だが、案の定、岩から突き出した木の根に足を取られる。
「わわわわわっ!!」
リリアは勢いよく岩壁に向かってダイブした。
その瞬間、彼女の「お家に帰りたい!」という強い切望が、暴力的なまでの聖力となって岩壁に叩きつけられた。
ドォォォォォォン!!
千古不磨を誇った岩壁が、リリアの頭突き(聖力付き)一点によって粉々に粉砕され、その背後にあった空間の歪みまでが「浄化」によって修正されていく。
リリアが転び、転がり、立ち上がるたびに、不気味な茨の道は「レンガ敷きのような歩きやすい遊歩道」へ、怪しい光を放つ毒花は「街灯のように足元を照らす輝き草」へと変わっていった。
「リリアーーー!! どこだ、リリア!!」
血相を変えて追いかけてきたゼノスが目にしたのは、魔の森の最深部を貫く、完璧に整備された『聖なる観光街道』と、その中心で「あ、ゼノスさん!」と呑気に手を振るドジ聖女の姿だった。
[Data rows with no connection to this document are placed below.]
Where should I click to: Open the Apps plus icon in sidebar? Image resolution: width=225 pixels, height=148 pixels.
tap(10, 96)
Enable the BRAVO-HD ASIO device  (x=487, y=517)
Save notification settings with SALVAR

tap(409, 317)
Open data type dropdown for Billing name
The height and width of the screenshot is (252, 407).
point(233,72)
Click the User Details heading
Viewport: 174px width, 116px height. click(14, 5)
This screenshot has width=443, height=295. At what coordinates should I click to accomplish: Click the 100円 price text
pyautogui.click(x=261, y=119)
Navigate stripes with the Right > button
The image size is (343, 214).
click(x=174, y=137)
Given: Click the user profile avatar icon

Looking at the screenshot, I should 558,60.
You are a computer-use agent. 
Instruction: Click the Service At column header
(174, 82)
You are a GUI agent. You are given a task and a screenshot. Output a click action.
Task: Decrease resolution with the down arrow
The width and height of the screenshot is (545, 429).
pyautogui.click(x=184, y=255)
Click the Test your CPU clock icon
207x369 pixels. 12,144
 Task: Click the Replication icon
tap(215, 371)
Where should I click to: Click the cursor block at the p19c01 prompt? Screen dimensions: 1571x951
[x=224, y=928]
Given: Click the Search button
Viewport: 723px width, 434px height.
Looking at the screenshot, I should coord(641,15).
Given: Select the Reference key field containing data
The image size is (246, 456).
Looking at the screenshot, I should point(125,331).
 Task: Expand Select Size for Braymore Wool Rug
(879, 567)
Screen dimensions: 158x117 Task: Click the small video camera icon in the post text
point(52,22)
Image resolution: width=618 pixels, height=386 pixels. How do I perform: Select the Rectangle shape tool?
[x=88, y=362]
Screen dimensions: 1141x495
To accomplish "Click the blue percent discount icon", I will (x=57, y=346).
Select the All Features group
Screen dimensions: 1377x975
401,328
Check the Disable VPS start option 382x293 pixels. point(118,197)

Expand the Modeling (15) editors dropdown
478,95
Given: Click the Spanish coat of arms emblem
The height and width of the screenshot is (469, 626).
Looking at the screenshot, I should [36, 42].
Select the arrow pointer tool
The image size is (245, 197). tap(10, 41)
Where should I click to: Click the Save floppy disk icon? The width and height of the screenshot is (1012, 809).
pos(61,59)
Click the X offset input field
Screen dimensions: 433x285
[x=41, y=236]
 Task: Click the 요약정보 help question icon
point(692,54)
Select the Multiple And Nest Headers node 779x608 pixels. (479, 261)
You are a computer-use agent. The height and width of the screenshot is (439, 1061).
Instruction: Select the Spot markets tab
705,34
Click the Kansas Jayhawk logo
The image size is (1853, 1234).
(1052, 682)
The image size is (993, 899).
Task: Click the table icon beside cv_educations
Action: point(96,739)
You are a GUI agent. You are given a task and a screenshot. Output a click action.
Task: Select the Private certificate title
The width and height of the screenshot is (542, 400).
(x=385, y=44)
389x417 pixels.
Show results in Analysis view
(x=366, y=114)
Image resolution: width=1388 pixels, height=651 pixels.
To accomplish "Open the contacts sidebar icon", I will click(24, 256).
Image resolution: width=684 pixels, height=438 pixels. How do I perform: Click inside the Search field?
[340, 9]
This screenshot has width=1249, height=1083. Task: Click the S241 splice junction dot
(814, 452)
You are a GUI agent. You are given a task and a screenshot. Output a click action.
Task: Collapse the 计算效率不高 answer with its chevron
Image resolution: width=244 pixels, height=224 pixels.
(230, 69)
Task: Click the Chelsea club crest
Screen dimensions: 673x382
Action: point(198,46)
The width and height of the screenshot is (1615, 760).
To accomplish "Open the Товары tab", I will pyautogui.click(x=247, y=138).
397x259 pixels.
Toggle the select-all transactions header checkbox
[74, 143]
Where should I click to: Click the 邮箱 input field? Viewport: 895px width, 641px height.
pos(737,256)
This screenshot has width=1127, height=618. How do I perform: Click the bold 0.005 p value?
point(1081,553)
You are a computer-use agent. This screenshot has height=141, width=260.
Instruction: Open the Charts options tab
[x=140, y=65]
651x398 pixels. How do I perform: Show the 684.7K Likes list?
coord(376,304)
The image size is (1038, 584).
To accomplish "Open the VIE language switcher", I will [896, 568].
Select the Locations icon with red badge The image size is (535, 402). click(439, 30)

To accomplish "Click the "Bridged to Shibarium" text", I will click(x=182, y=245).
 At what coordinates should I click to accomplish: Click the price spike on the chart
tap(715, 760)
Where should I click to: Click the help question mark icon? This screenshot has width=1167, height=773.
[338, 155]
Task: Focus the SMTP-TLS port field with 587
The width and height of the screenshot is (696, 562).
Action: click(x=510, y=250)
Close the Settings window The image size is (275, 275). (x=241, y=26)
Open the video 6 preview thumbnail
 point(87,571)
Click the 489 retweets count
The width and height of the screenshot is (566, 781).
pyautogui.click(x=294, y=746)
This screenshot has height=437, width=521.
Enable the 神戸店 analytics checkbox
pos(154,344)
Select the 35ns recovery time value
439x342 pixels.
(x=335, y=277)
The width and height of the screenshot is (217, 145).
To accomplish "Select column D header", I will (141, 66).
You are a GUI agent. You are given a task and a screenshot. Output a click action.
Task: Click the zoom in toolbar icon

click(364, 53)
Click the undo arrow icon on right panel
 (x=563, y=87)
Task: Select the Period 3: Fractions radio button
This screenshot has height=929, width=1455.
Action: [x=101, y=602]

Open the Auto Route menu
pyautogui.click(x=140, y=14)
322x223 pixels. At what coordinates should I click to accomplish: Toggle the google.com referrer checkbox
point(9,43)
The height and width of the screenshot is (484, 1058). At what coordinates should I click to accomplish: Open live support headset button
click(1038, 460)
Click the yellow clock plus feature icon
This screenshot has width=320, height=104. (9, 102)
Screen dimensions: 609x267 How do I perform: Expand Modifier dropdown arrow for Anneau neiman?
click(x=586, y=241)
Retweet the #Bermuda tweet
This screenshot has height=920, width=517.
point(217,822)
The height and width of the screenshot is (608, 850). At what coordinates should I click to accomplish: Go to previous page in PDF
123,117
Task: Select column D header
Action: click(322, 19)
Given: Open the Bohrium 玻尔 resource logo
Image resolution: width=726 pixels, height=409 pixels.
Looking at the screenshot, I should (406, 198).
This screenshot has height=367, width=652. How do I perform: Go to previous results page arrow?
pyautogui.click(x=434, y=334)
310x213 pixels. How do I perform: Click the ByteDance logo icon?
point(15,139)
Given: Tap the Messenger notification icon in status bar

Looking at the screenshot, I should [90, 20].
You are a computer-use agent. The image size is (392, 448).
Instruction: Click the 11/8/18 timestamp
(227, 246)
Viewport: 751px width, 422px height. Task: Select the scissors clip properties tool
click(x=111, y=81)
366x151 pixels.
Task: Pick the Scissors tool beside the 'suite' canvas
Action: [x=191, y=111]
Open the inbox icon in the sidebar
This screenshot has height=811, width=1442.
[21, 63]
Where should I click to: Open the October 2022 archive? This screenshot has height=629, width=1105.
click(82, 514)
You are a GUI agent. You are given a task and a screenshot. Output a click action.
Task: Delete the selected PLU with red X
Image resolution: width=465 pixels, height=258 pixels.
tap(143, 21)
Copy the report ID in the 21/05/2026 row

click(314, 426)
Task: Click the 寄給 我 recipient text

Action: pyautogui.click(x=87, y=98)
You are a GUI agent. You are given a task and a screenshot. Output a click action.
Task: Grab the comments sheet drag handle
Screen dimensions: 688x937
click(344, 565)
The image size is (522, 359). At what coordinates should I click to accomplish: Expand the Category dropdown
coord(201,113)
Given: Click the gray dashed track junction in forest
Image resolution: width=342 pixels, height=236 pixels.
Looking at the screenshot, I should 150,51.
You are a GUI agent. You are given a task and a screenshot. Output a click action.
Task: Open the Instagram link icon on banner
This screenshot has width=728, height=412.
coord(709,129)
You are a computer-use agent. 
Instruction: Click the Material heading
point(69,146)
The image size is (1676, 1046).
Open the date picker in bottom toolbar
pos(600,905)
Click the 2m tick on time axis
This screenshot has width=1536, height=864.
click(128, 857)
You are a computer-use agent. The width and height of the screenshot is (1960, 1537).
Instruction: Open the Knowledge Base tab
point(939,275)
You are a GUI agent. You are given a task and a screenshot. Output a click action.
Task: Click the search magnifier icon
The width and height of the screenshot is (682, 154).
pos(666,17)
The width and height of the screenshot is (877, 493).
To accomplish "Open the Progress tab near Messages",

「……リリア。お前、迷子になったと言いながら、なぜ国を挙げての大事業レベルの街道を一本通しているんだ……」
「えへへ、一生懸命歩いてたら、なんだか道が綺麗になっちゃいました!」
その頃、教会の資料室では——。
「ギャァァァァァァ! あの街道、何よ!? 馬車が四台並んで走れるじゃない!」
「リリア、あんたもう測量士も騎士団もいらないわね。転がるだけでインフラ整備完了とか、どんなチートよ!」
「見て、ゼノス様が安堵のあまりリリアを抱きしめて……ああっ、そのままお持ち帰りしてぇぇ!!」
女子たちは、リリアが「迷子」になるたびに魔の森が住みやすくなっていく光景に、もはや神の奇跡を疑うことすら忘れて熱狂するのだった。